◆ **The data**:
□ □ □ □ □

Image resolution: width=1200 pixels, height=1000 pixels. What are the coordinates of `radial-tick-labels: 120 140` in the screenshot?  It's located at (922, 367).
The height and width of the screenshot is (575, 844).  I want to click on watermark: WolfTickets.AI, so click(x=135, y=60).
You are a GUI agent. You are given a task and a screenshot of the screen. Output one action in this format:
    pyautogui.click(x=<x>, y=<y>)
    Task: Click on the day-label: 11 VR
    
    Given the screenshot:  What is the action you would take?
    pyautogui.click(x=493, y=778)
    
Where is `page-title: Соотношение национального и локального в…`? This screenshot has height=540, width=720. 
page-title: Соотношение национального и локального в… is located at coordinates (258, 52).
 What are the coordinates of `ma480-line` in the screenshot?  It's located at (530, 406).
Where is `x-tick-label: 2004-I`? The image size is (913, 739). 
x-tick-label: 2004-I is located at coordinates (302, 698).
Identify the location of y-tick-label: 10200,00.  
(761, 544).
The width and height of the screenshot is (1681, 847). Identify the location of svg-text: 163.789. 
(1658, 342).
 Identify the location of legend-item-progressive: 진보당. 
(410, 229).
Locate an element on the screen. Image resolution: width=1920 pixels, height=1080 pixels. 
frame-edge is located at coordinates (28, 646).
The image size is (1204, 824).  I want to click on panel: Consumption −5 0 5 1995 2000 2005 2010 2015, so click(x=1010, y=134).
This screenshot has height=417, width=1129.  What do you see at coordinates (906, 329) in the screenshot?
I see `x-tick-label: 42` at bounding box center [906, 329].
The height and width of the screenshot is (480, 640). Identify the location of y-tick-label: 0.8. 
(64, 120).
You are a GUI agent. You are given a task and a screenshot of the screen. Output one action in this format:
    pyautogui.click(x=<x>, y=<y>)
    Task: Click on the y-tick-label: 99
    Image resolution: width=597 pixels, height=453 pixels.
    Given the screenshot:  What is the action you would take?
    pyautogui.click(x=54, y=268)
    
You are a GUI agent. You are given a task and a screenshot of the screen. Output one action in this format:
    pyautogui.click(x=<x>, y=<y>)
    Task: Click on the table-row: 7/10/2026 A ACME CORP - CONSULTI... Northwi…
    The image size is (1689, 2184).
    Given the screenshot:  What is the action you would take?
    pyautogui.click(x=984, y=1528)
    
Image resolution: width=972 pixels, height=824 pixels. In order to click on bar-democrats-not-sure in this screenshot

□ □ □ □ □

◆ **Exercise goal**: Reproduce only the lines from the one containing "The width and" through the one containing "frame-edge is located", inclusive, with "Identify the location of" changed to "Find the position of" and everything else left unchanged.

◆ **Solution for this exercise**:
The width and height of the screenshot is (1681, 847). Find the position of svg-text: 163.789. 
(1658, 342).
 Find the position of legend-item-progressive: 진보당. 
(410, 229).
Locate an element on the screen. Image resolution: width=1920 pixels, height=1080 pixels. 
frame-edge is located at coordinates (28, 646).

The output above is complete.